Rare 16th Century Map of Asia -- Early Depiction of Southeast Asia, China and Japan
Finely colored example of Gerard De Jode's map of Asia, published in his Speculum Orbis Terrae, in 1593.
Fascinating depiction of the Philippine Islands. Singapore is Sinapura. There is no sign of Korea and the shape of Japan is quite unusual.
The Great Wall of China is shown enveloping the northern Chinese border.
The map is also apparently the earliest appearance of the name Formosa (I. Fermosa) on a map printed in Europe.
The map is based on the monumental work of Giacomo di Gastaldi and significantly improves on De Jode's 1573 map of Asia, especially in its depiction of Southeast Asia, the Philippines and China. The first edition is shown here: /gallery/detail/45822
Title in decorative panel at the top with strapwork and two heads, seas with galleys, ships, sea monsters, fishermen; hunting men and tents on land.
Gerard De Jode was a contemporary of Abraham Ortelius. His Speculum Orbis, did not enjoy the same commercial success as Ortelius, making his maps very scarce and highly desirable.
This map notes that it was done by Gerard De Jode himself.

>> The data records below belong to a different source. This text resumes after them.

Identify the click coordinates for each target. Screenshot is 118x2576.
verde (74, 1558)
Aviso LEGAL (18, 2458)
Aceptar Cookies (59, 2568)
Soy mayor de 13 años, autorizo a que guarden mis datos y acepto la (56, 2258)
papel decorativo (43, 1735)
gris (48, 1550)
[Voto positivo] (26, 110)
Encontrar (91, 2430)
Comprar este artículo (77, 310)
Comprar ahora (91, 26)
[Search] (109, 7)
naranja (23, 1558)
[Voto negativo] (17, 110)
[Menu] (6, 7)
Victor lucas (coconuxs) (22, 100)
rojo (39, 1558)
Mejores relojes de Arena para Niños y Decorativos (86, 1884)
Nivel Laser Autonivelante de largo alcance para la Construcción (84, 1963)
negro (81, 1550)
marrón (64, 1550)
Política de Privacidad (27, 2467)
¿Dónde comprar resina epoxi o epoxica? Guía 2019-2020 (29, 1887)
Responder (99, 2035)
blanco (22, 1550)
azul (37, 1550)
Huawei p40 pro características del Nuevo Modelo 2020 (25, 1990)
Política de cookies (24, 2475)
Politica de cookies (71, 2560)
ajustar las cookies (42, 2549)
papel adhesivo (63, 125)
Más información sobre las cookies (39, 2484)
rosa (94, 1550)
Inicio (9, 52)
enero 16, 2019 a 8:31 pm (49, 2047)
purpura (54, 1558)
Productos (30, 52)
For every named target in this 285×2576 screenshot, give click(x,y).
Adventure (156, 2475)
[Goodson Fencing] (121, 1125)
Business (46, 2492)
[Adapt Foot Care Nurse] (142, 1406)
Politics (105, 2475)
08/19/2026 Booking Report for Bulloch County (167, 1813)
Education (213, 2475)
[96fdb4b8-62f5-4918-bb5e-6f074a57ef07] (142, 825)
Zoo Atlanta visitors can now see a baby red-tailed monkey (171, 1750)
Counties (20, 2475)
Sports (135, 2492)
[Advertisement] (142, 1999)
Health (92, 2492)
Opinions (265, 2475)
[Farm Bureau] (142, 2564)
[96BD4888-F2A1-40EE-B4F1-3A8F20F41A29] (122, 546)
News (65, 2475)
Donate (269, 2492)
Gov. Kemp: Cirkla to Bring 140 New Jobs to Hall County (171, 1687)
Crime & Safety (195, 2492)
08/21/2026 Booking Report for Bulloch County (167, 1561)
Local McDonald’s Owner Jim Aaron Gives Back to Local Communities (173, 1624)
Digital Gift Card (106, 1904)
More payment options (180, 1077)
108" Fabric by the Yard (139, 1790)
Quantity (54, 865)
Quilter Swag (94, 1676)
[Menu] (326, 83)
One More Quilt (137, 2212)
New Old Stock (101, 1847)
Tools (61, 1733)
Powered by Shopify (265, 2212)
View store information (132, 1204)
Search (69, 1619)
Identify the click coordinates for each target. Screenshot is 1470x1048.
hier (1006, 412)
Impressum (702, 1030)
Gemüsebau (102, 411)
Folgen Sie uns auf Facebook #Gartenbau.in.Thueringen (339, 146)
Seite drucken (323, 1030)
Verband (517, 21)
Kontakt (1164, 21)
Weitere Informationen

Gerard De Jode (1509-1591) was a pre-eminent mapmaker in the late seventeenth century, a time when the Dutch dominated the map trade. He was known for his many maps, some of which featured in Speculum Orbis Terrae (first edition Antwerp: 1578). Although never as successful as Ortelius’ Theatrum, the Speculum did get republished in a second edition in 1593, two years after De Jode’s death, by Arnold Coninx, and included this map. After his death, Gerard’s son, Cornelis (1568-1600), and his wife, Paschina, ran the shop. Unfortunately, Cornelis died young in 1600, aged only 32, and the stock and plates were sold to the publisher Joan Baptista Vrients.